Col. Darby McNulty, the project officer for IPPS-A, said the Army still faces many of the same challenges it did three years ago, but that it’s also made major progress.

Col. James "Darby" McNulty
Col. James “Darby” McNulty

In the program’s first increment, 15 of the 43 systems were brought under the IPPS-A umbrella, and those steps have let the Army begin to address one of the key challenges in any DoD enterprise resource planning system: identifying authoritative data sources and ensuring the authoritative ones are accurate.

“We’re in the midst of a two-to-three year data correctness campaign,” McNulty said in an appearance on Federal News Radio’s On DoD. “Probably the most powerful thing we got out of increment one was a dipstick into the data we have in the Army.

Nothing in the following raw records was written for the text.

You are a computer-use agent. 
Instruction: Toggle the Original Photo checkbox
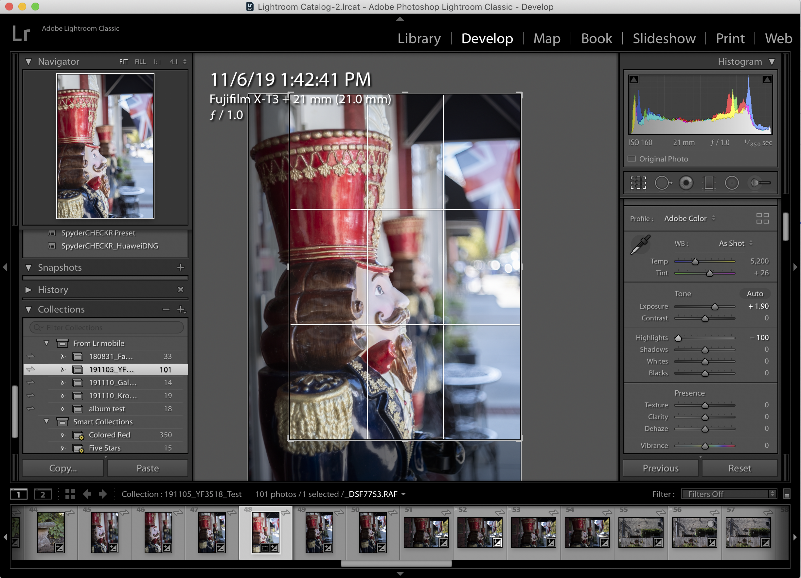[634, 158]
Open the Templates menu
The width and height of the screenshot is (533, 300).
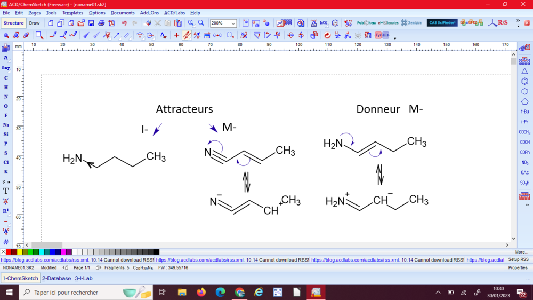tap(72, 13)
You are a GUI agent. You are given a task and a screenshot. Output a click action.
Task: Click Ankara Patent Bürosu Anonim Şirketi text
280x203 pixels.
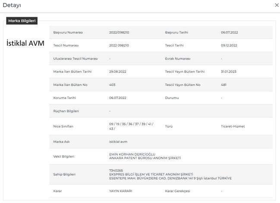coord(145,158)
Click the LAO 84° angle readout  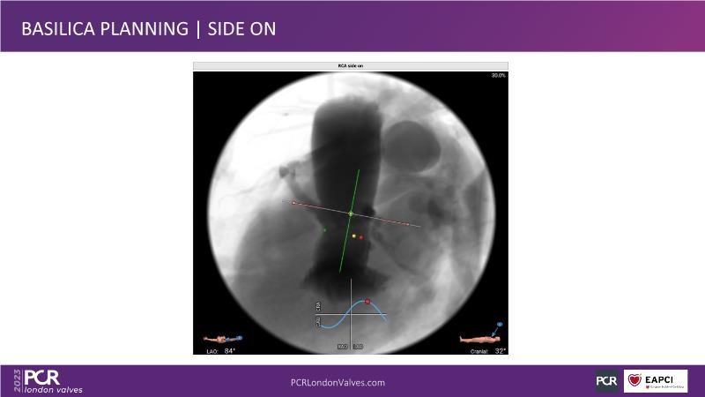(224, 350)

When we did machine-to-machine transfers from 15 databases into one under the first increment of IPPS-A, we got about 300 data elements from our soldiers and we quickly saw that in some cases we have multiple data sources for the same thing.”

Those elements, McNulty said, included a wide variety of factors including, for example, how many push-ups an individual soldier was able to perform during a given physical fitness test.

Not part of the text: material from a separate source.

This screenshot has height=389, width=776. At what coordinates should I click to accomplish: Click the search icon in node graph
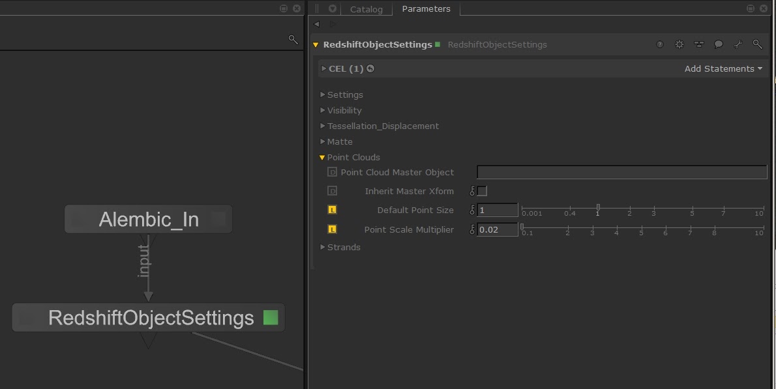pos(293,40)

“But you can enter that data into about eight different places in the Army today, and it’s authoritative to different people for different purposes,” he said. “So we have a lot of opportunities for data fratricide, and we’re working with Human Resources Command and the Defense Finance and Accounting Service to make this a mechanism to determine what our authoritative data sources are versus what’s the most convenient source for a particular purpose.”

During increment one of IPPS-A, program officials asked individual soldiers to examine the results of the data integration that had happened up until that point and assess whether their own record briefs were accurate, and the Army identified 70-80 areas in which data quality needed to be quickly improved. The Army has also drawn up a list of several thousand data elements that are still duplicated or conflicting across different systems.

“It’s enough to suck the life out of you just looking at that spreadsheet, but it’s important,” McNulty said. “So we’ve listed out all of those elements and said, ‘All right, this is going to be the authoritative source and this is going to be the owner of that data.’ It’s not going to happen overnight. It’s going to take a couple years.”

IPPS-A is now in its second increment after having received a formal go-ahead from Pentagon officials. Between now and 2020, the Army plans to deliver a final product to its HR community, based largely on Oracle’s PeopleSoft platform. By the end, it will be the largest HR enterprise resource planning system in the world.

If all goes according to plan, soldiers will automatically get a pay increase on the same day they’re promoted, something that can’t happen today because pay and personnel are treated as two separate functions.

“We have very good people doing very good work, but they’re working in very different universes and getting input from all of these disparate systems,” McNulty said. “If you look at any modern human resources system, compensation is the centerpiece.”